# Document text:
───
The machine was purchased in non-working condition. Inspection showed many signs of a long career possibly going as far back as the late 1970s. The "Q-VAC" name and logo still appears to be around today. Google pointed to their web site which lists a similar looking machine. The old machine here is likely the ancestor (or at least in the same family tree) as the current Q-VAC PC Series,.

Many components are clearly not original equipment. Given the highly modified status of the machine, it was decided it won't be worth the effort of trying to reverse-engineer decades of modifications from repairs and rebuilds. We'll rebuild it our way by tearing it down to fundamental components and build back up from there.

The goal is to get the machine up and running again in a manually-operated fashion. If it does start seeing significant use and operator time starts to be an issue, we'll figure out how to add automation capabilities back into the machine.

  • Vacuum Subsystem Test

    Roger10/13/2017 at 19:37 0 comments

    Since we just tested the air subsystem and found problems that will probably require buying parts from McMaster-Carr, we decided to perform a vacuum subsystem test with what we already have on hand to see if we need to add anything else to the shopping list. Only some of the fittings and vacuum lines have been replaced, and the vacuum table itself is in pieces, but we can put together enough to test the vacuum pump, the accumulator tank, the solenoid-actuated vacuum valve, and the fittings and lines connecting them.

    We were happy to see the system could generate vacuum beyond an indicated 25 inches of mercury. This measurement is taken with a grain of salt coming from the old vacuum gauge that was on the machine. But while the absolute value ("25 inches") might be suspect, the relative value is still useful information. We shut off the vacuum pump and went to work on other things. After 15 minutes, the vacuum held steady enough that there was no visible movement of the needle.

    The next test is the rate at which vacuum is generated. We don't need it to be super fast, but we don't want it to be the limiting factor in cycle time. As soon as the softened workpiece is pulled against the mold, the vacuum should start building back up. It can continue doing so as the completed workpiece is removed and the next workpiece is loaded and heated. By the time the next piece is heated, we want to have sufficient vacuum in the system ready to go instead of having to wait.
───
# What is asked:
a: Copy the machine restoration text from "The machine was" to "Q-VAC PC Series,.", substituting "predecessor" for "ancestor".
b: Resume the machine restoration text, writing on from its final sentence.
The material has no connection to the machine restoration text.

# Provided data:
───
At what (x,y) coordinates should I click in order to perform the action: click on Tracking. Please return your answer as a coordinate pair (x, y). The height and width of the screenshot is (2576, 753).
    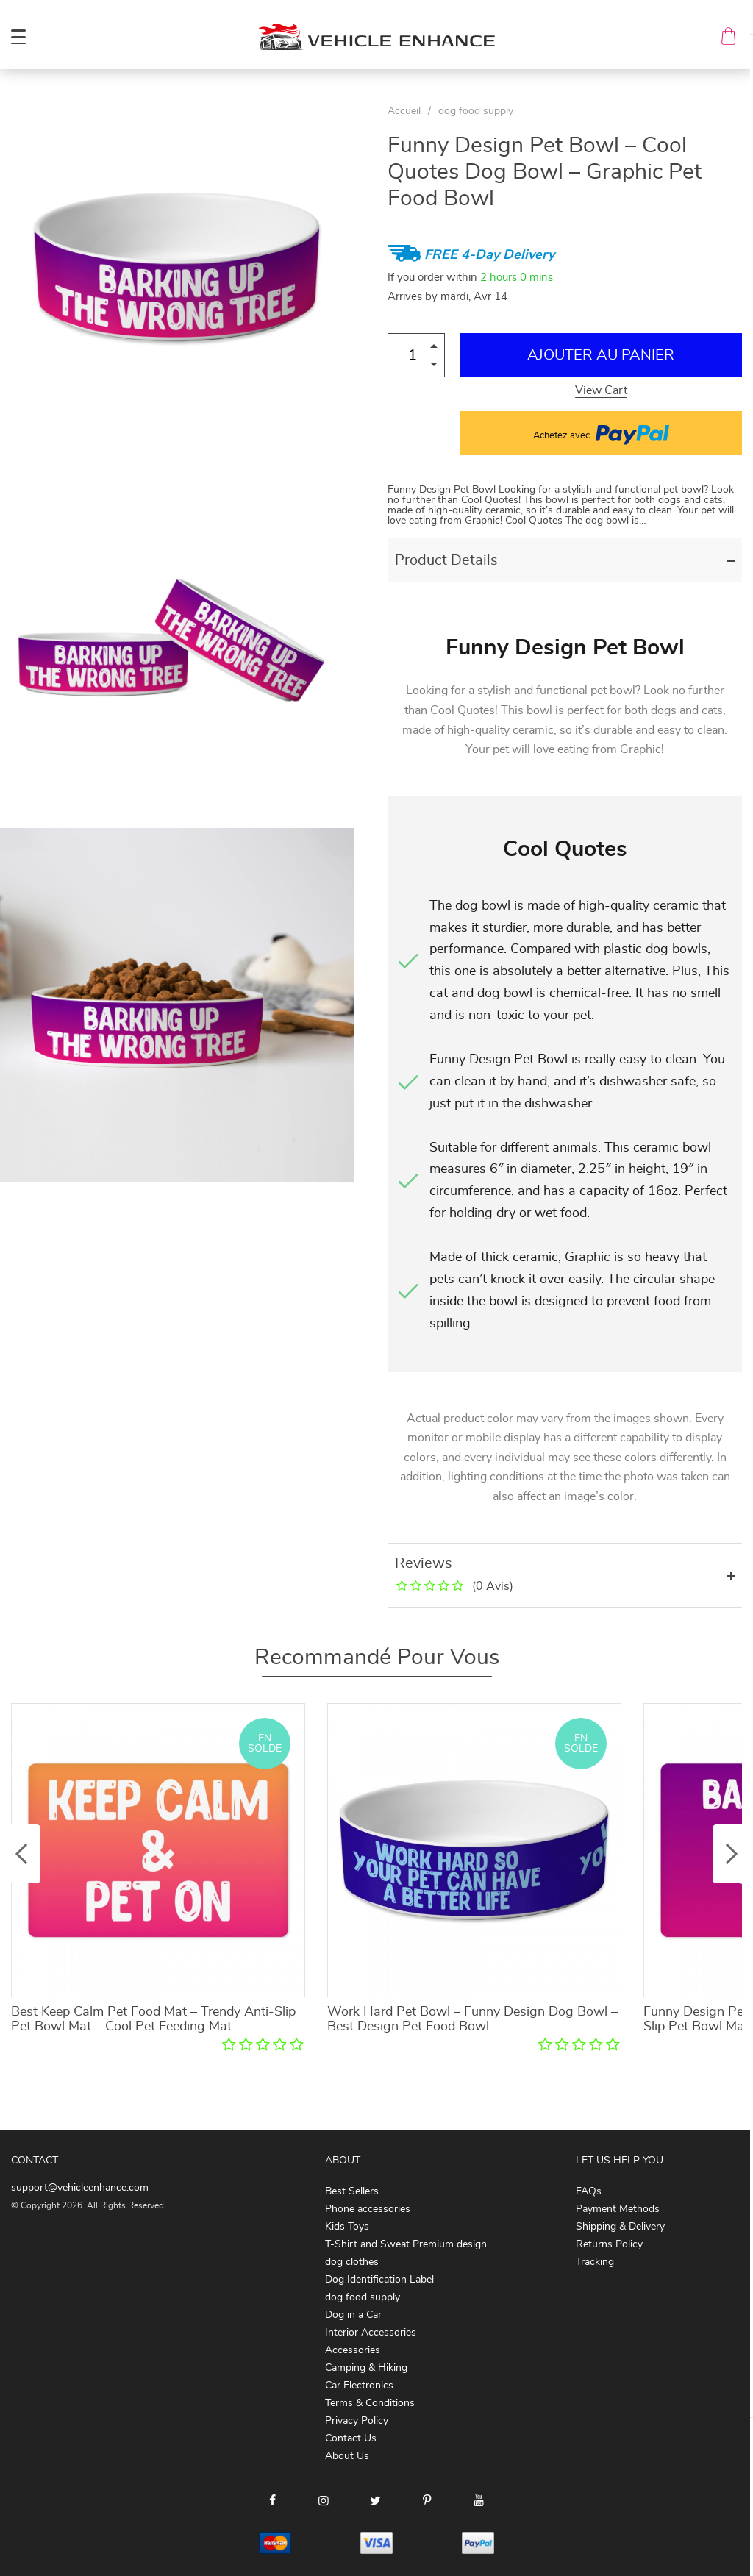
    Looking at the image, I should click on (595, 2262).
───
# Outputs for the tasks:
a:
The machine was purchased in non-working condition. Inspection showed many signs of a long career possibly going as far back as the late 1970s. The "Q-VAC" name and logo still appears to be around today. Google pointed to their web site which lists a similar looking machine. The old machine here is likely the predecessor (or at least in the same family tree) as the current Q-VAC PC Series,.

b:
    Using the solenoid, we opened the valve and admit air into the system, dropping the vacuum down to an indicated 5" Hg. We closed the valve and started writing down the vacuum reading relative to a stopwatch.

    The recovery rate is acceptable. After one minute it was back up to an indicated 23" and 90 seconds brings us to 25". It didn't have much grunt beyond that - it took double the time (an additional 90 seconds or 3 minutes total) to reach 26.5", where the needle stopped moving.

    We expect a new pump to recover vacuum more quickly, and provide a stronger vacuum, than this tired old thing. But this performance indicates the vacuum pump will not be the limiting factor in our cycle time and that's good enough.

  • New Compressed Air Fittings and Lines

    Roger10/12/2017 at 20:38 0 comments

    We've just completed the milestone of replacing the compressed air fittings and lines in the machine. We replaced the fittings because we expect the old air seals within them to have decayed with age. Since we have everything disassembled, replacing them now is relatively easy and reduces many potential points of failure.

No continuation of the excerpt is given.